April is National Poetry Month, and every year I immediately think of my favorite poet, Langston Hughes. Many of his poems have been made into picture books with beautiful illustrations, but what about the man himself? Of course there are traditional biographies to learn about his life, but there is another way to learn about him and relate it to your own life. Author Lesa Cline-Ransome wrote a fictionalized account of Hughes as a young boy. Finding Langston, which was awarded the Scott O'Dell Award for Historical Fiction, chronicles 11-year-old Langstons's move to Chicago and how it opened up a whole new world to him. I recommend reading this book, then read some of his beautiful and powerful poetry.
Many children, and people who were once children, know the poetry of Shel Silverstein. Silverstein published many collected works of off-beat, often funny poetry. However, I'm going to recommend another poet who is perhaps even funnier: Jack Prelutsky. Prelutsky is a prolific poet, having published over 50 books of children's poetry! He was also the first U.S. Children's Poet Laureate from 2006-08, proving poetry can be funny and silly! One of his collections of poems is titled It's Raining Pigs and Noodles. Want to try your hand at writing funny poetry but not sure how to get started? Prelutsky wrote a book about writing poetry called Pizza, Pigs, and Poetry, in which he offers up fun exercises to get you started!
Not into "traditional" poetry? Another great way to celebrate National Poetry Month in April is by reading novels-in-verse! Imagine how hard it can be to write just one poem, and these books are filled with only poems that tell one long story! One of my favorite authors of novels in verse is Kwame Alexander. He is so good at writing novels in verse that he won the Newbery Medal for his novel The Crossover. This book is about family, friendship, and basketball. I will warn, I cried. This book definitely deserved the medal, but my favorite book by Alexander is Booked. Why did I like this book so much? It's because it's not only written in verse, but one of the main characters is a school librarian who has an unofficial book club with the main character! Within this book, they talk about novels-in-verse, including All the Broken Pieces by Ann E. Burg.
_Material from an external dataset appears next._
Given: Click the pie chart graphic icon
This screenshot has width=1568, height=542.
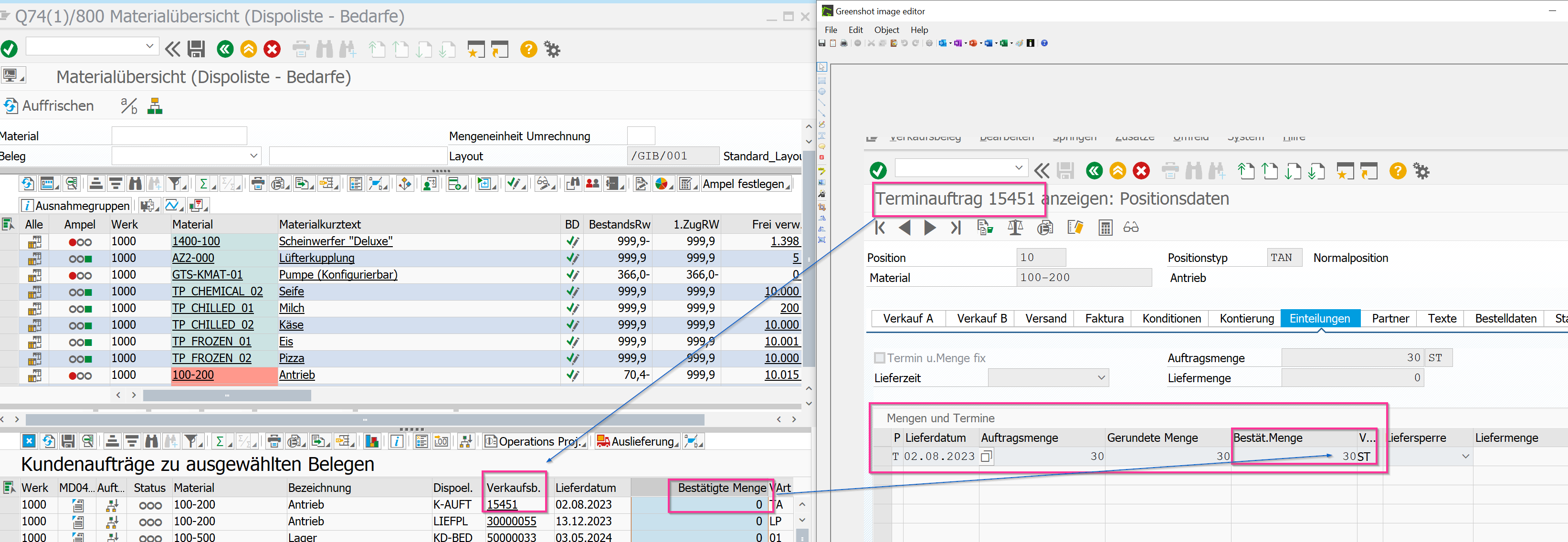Looking at the screenshot, I should point(661,184).

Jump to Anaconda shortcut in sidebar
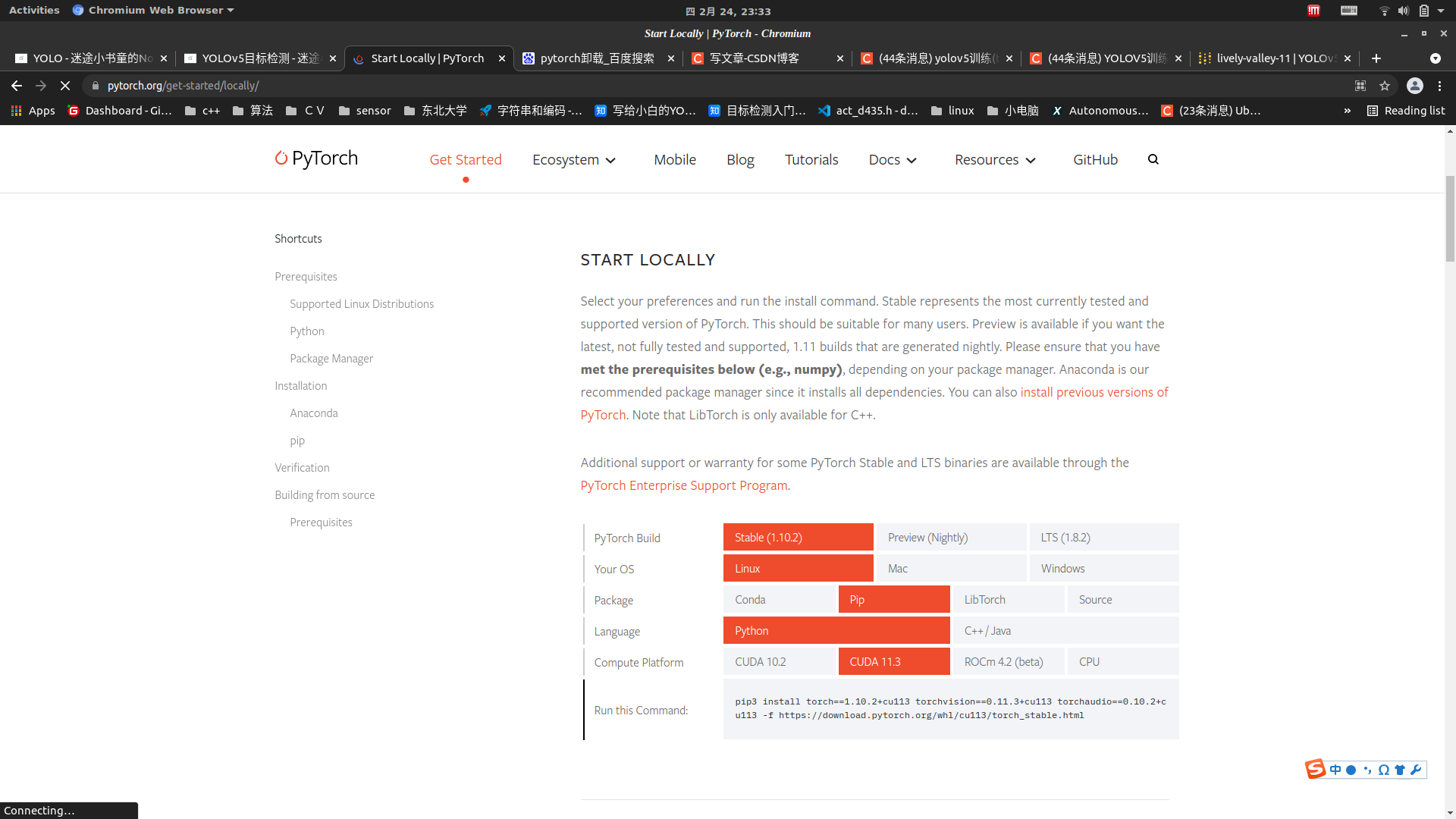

I knew we had books by Burg on the shelf at my library, but I hadn't read any, until Kwame Alexander brought them to my attention. I immediately grabbed All the Broken Pieces off the shelf and read it right away (I cried, of course). Then, I wanted to discover more of Burg's books, so I went on to read Unbound about a young girl who runs away from a slave plantation (you will not be shocked to learn that I cried reading this as well.) This all lead me to try and read all the novels in verse we had on the shelf, a feat I believe I've accomplished, for now.
Now that I've hopefully introduced you to new authors and books, who is your favorite poet? Do you have a favorite poem? I do! It's Impasse by Langston Hughes.
Also, remember to write out your favorite poem on a piece of paper and stick it in your pocket on April 30 for Poem in Your Pocket Day!